In a world that loves acronyms and abbreviations, here’s another one to add to the list. Non-exercise activity thermogenesis or NEAT is a component of total daily energy expenditure. As we enter the holiday season and consume those extra calories that typically come with it, I thought it would be appropriate to discuss something many people don’t consider when they switch into the New Year fat burning mode. Mixing in a strategy to improve your NEAT calories can be life changing.
Your body’s total energy expenditure can be broken into four parts:
Energy Expenditure (EE) = Resting Metabolic Rate (RMR) + Non-exercise Activity Thermogenesis (N.E.A.T) + Physical Activity (PA) + Thermic Effect of Food (TEF)
Resting Metabolic Rate (RMR)
This is a measurement of calories your body requires to maintain it’s balance or homeostasis. This includes basic body activities such as breathing, sleeping, heartbeats, and maintaining your body temperature. It requires the most amount of your daily energy and is a lot higher than most people realize. It also includes the calories needed for eating and performing light activities such as walking to the bathroom.
Thermal Effect of feeding (TEF)
These are the calories utilized to digest our food. The amount depends on the type of foods eaten, which would explain the food sweats I had Thanksgiving evening. All joking aside, protein does require more energy to digest, so a simple tactic to ramp up your TEF rate is to increase your ratio of protein and decrease your carbohydrate intake.
Physical or Exercise Activity (PA)
This is what we observe daily at the studio. Because we wear heart monitors in many of our HIIT workouts at the studio, new members are always surprised how low this number can be.
N.E.A.T or non-exercise activity thermogenesis
These are the calories burned from all of the movement you do during the day that are not exercise. Examples of this are cooking, cleaning the house, and gardening. This is how technology and its advances have made our daily lives easier, but at a cost. Just go back 100 years. How many people owned an automobile prior to 1922? Think about how getting around has become easier because we don’t need to walk everywhere. Here’s a better example. Just look at the creation of the TV remote control. Not only can we binge watch episodes of Yellowstone for six hours, but we also don’t have to move to change the channel on the TV.
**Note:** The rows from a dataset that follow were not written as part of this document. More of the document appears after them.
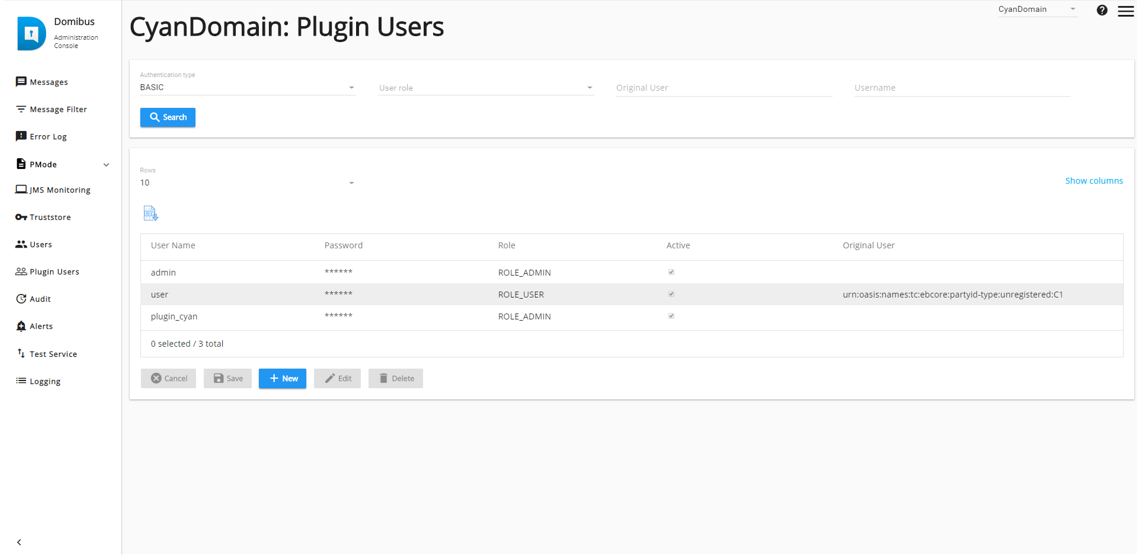Click the export to CSV icon
The height and width of the screenshot is (555, 1137).
point(150,213)
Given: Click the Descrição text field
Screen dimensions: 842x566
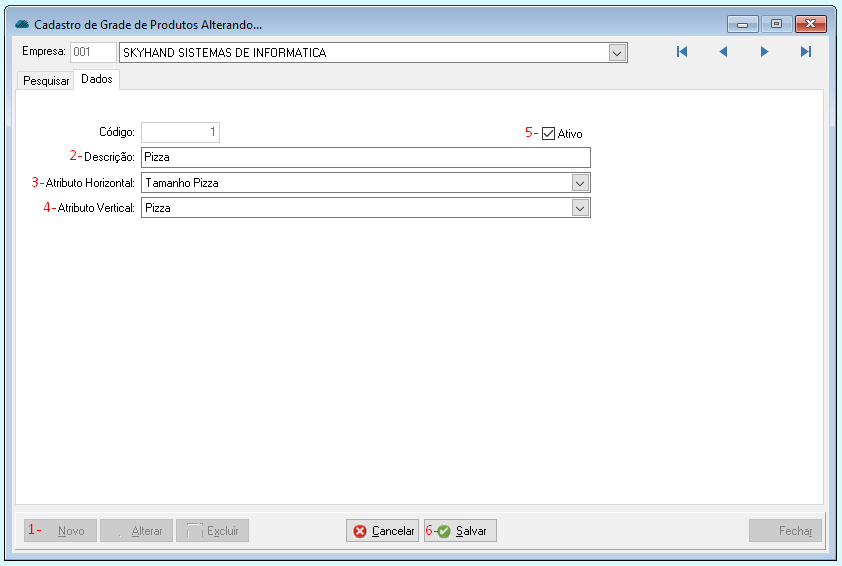Looking at the screenshot, I should pos(365,158).
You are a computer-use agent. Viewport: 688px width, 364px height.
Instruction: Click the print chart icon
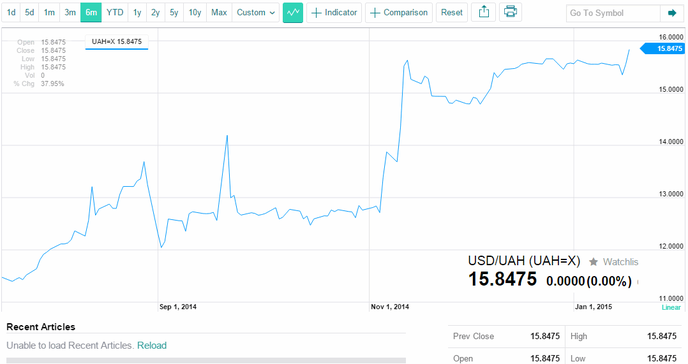point(510,12)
Here is a little secret about NEAT
Our bodies are very in tune when we do things such as reduce calories. It wants to maintain a balance, so it slows down our resting metabolism rate. It can get worse when we reduce calories and add exercise. The same activity can drop in the number of calories required. Yup. The amount of calories you burn pushing the sled across the turf last month decreases if you reduce your calories too much.
Another common scenario is that after reducing calories and exercising you have less energy to do the other activities you normally do. Suddenly cooking at home is substituted by ordering dinner on Door dash. Or the daily walk with your dog is reduced from a 25 minutes power walk to a 15 minute stroll as you look at your Instagram feed.
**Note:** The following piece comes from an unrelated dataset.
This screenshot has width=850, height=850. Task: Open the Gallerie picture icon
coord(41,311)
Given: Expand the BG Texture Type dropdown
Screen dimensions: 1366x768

OK, before you think, “Why bother then?”, this is where the value in the quality of your calories matter and why drastically cutting calories is not good. A subtle reduction of 10% in your calories is enough to create a deficit and not push your body and metabolism into survival mode.
A reduction of 2,250 calories to 2,000 calories is good. 2,250 to 1,500 is far too drastic.
Therefore, there is value in activity trackers. Get in those 10,000 steps. Take a 20-minute walk after lunch and dinner. As you hit the stores for Christmas shopping this holiday season, park far away from the store. At the dinner table, opt for more turkey and ham and be mindful of the stuffing and macaroni and cheese. Simply put, you can’t work out and sit on your butt the rest of the day and expect to drop body-fat. The key is to combine exercise with an increase in NEAT to reduce body-fat.